Question

Construct a tangent to a circle of radius $4\mathrm{cm}$ from a point on the concentric circle of radius $6\mathrm{cm}$ and measure its length.

Also verify the measurement by actual calculation.

Give the justification of the construction.

Answer 1

Steps for construction:

$1$ Let us draw a circle of $4\mathrm{cm}$ radius with centre “$\mathrm{O}$”.

$2$ Considering $\mathrm{O}$ as the centre draw a circle of radius $6\mathrm{cm}$.

Position a point $\mathrm{P}$ on this circle.

$3$ Join the points $\mathrm{O}$ and $\mathrm{P}$ through a line such that it becomes $\mathrm{OP}$.

$4$ Extend the perpendicular bisector to the line $\mathrm{OP}$.

Let $\mathrm{M}$ be the mid-point of $\mathrm{OP}$.

$5$ Draw a circle with $\mathrm{M}$ as its centre and $\mathrm{MO}$ as its radius.

$6$ The circle drawn with the radius $\mathrm{MO}$, intersects the given circle at the points $\mathrm{Q}$ and $\mathrm{R}$.

$7$ Join $\mathrm{PQ}$ and $\mathrm{PR}$.

Hence $\mathrm{PQ}$ and $\mathrm{PR}$ are the required tangents.

From the construction, it is observed that $\mathrm{PQ}$ and $\mathrm{PR}$ are of length $4.47\mathrm{cm}$ each.

It can be calculated manually as follows:

In $∆\mathrm{PQO}$,

Since $\mathrm{PQ}$ is a tangent,

$\angle \mathrm{PQO}=90°$. $\mathrm{PO}=6\mathrm{cm}$ and $\mathrm{QO}=4\mathrm{cm}$.

Applying Pythagoras theorem in $∆\mathrm{PQO}$, we obtain ${\mathrm{PQ}}^2+{\mathrm{QO}}^2={\mathrm{PO}}^2$

${\mathrm{PQ}}^2+4^2=6^2$

${\mathrm{PQ}}^2+16=36$

${\mathrm{PQ}}^2=36-16$

${\mathrm{PQ}}^2=20$

$\mathrm{PQ}=2\sqrt{5}$

$\mathrm{PQ}=4.47\mathrm{cm}$

Similarly, $\mathrm{PR}=4.47\mathrm{cm}$

Hence, the tangents length $\mathrm{PQ}=4.47\mathrm{cm}$ and $\mathrm{PR}=4.47\mathrm{cm}$

Justification

We have to prove that $\mathrm{PQ}$ and $\mathrm{PR}$ are the tangents to the circle of radius $4\mathrm{cm}$ with centre $\mathrm{O}$.

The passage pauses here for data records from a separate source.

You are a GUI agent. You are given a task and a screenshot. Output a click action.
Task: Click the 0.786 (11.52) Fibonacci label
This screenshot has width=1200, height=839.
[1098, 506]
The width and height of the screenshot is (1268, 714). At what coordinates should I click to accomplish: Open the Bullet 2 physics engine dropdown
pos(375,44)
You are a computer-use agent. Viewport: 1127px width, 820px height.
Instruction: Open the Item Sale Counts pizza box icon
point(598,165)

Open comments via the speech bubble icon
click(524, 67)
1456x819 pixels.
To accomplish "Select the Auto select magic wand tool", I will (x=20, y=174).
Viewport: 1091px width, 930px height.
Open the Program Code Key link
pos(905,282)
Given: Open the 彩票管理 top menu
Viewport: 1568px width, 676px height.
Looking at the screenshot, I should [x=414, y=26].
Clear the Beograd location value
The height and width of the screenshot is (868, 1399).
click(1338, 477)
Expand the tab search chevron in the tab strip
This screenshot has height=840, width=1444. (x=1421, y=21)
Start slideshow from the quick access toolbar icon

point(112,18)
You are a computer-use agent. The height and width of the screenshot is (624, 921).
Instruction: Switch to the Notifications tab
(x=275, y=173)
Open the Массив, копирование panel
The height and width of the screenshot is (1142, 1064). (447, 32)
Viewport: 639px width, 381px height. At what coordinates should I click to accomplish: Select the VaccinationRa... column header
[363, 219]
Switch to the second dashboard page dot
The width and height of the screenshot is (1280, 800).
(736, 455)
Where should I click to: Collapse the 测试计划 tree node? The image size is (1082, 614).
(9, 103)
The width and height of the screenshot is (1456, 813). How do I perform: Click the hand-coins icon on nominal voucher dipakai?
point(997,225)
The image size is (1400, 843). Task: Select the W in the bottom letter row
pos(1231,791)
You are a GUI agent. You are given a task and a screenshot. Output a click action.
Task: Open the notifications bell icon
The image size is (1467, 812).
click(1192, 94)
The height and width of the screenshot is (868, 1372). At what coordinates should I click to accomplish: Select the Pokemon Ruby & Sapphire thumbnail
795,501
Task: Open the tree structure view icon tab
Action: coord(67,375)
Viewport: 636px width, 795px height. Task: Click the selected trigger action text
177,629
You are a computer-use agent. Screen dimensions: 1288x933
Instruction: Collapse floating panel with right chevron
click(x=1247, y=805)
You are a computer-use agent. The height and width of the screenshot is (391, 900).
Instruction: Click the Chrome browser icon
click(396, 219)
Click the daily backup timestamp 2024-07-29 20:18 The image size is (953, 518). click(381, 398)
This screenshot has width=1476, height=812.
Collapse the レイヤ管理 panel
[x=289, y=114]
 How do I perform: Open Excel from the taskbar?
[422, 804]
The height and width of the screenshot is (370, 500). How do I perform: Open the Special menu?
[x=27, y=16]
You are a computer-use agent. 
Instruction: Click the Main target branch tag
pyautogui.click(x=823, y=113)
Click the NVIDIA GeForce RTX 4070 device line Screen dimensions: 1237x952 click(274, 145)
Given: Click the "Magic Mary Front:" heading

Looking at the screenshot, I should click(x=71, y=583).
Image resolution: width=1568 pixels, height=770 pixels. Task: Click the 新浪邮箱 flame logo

Let us join $\mathrm{OQ}$ and $\mathrm{OR}$ represented in dotted lines.

From the construction,

$\angle \mathrm{PQO}$ is an angle in the semi-circle.

We know that angle in a semi-circle is a right angle, so it becomes,

$\angle \mathrm{PQO}=90°$

Such that

$\Rightarrow \mathrm{OQ}\perp \mathrm{PQ}$

Since $\mathrm{OQ}$ is the radius of the circle with a radius of $4\mathrm{cm}$, $\mathrm{PQ}$ must be a tangent of the circle.

Similarly, we can prove that $\mathrm{PR}$ is a tangent of the circle.